Big Earl, I didn’t have too much run-ins with. He was a bully, bullied a lot of the white and dindu kids there. He was lean six foot, one-fifty-five, a middleweight. I knew him from afar from reputation as a bully. I was in eighth grade—wasn’t having too many problems. I pretty much established myself beating up the ոigger man and the skinhead. He came up to me and said, “So I hear you run the third floor.”
I said, “Nigger, what are you talkin’ about?”
There was some words and he said something about fighting so I said, “Okay, so them lets go to the bathroom.”
I didn’t care about this guy one way or another. I minded my business. In retrospect I probably should have took him out a little earlier. There was all kinds of kids heard this encounter in the hallway and everybody went into the bathroom. Everybody was watching—it was a full blown chimpout. It wasn’t much room at all, the sinks here, the urinals there and probably fifteen people in this bathroom. It was decent sized school bathroom.
He leads off with a right.
I threw a wing block up to cover against this big sloppy hay maker, a pure pro-wrestling type haymaker—nothing too it.

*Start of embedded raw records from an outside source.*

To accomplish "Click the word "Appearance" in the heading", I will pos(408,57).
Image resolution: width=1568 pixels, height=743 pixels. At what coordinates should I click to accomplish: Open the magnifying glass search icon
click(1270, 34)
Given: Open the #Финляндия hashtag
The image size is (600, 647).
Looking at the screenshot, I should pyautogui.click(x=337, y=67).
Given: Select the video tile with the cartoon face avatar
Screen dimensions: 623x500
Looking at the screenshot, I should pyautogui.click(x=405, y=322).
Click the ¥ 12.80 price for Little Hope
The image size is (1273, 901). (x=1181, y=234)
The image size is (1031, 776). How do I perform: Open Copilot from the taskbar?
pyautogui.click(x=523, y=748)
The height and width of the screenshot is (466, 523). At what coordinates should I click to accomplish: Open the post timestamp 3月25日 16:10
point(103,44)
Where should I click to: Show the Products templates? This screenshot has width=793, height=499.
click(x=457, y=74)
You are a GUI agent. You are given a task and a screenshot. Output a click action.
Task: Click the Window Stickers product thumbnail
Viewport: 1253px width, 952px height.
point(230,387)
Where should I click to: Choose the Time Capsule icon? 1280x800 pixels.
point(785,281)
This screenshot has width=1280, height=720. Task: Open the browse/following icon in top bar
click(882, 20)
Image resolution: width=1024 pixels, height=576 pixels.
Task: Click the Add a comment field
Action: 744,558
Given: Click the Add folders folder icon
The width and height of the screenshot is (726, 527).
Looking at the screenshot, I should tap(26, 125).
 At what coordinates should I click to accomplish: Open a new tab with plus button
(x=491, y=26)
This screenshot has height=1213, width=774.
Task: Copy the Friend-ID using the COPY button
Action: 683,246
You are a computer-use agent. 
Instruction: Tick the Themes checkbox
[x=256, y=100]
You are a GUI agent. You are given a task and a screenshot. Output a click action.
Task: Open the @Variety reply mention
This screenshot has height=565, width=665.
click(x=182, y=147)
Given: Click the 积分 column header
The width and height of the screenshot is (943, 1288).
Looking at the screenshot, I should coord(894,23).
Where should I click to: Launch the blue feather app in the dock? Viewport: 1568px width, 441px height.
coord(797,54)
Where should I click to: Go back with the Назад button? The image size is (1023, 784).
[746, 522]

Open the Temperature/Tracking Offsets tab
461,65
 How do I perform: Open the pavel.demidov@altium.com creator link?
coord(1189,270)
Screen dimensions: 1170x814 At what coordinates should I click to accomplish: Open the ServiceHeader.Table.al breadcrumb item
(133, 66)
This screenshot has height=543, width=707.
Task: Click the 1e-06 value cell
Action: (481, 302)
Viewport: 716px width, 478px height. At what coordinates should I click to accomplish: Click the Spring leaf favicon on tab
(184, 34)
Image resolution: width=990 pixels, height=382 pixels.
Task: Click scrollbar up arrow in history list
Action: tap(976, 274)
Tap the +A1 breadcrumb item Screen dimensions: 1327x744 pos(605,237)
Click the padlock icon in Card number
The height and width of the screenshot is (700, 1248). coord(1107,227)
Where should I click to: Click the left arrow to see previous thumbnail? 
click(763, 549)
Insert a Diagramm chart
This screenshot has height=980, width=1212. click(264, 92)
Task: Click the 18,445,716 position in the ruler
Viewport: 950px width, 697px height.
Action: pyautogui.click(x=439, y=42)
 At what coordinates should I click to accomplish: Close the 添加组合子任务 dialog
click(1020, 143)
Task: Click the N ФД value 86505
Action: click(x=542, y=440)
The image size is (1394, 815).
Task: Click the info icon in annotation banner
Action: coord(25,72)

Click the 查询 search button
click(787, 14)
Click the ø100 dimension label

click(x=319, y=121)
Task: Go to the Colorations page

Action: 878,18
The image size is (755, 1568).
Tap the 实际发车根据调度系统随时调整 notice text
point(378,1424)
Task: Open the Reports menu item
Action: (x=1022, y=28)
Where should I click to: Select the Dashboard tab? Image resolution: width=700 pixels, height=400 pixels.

I don’t even know if it was true wing block. I just stick my hand up. He did follow it up with a left hand windmill-style haymaker.
That’s the thing with dindus, they learn to fight from women and fight like women. Of all of my days in Baltimore I cannot recall a black man beating a white man in a fight. [Out of 1675-plus documented instances, the author can recall only one dindu-over-paleface victory in one-on-one combat] You see a lot of dindus try to get you with a haymaker and then try to beat on you after they get you. He was bent over when he did it. I grabbed him by his head and gave him my best knee butt to the face. He went straight down on his belly. I had a knee on the back and was hitting him with right hands on the side of the face, the ear, whatever I could get.
He was spilt open. He was crying and saying, “I had enough, You got me yo, you got me.” And then the chimps hopped in and said, “That’s enough, that’s enough.” I got up—adrenaline pumping—and I think I washed my hands right there while he was bleeding on the floor. So I got suspended—kind a hard to hide when the dindu is bleeding on the floor. That was the end of Big Earl—at least of the Big part. I suppose I should have took my throne on the third floor but I wasn’t too concerned about that. I had three days off. At that time it was called a disciplinary removal. He wasn’t punished. They asked me what happened. I said that it was a fight and I beat his ass. I told my parents what happened and they said, “Well, you had to take care of business. My parents knew dindus—they grew up in Baltimore. I would have gotten in trouble for running away. Could you imagine If I told my Uncle Rick I ran away from a dindu—Jesus, he’d a never let me, live it down. They probably would have beat my ass.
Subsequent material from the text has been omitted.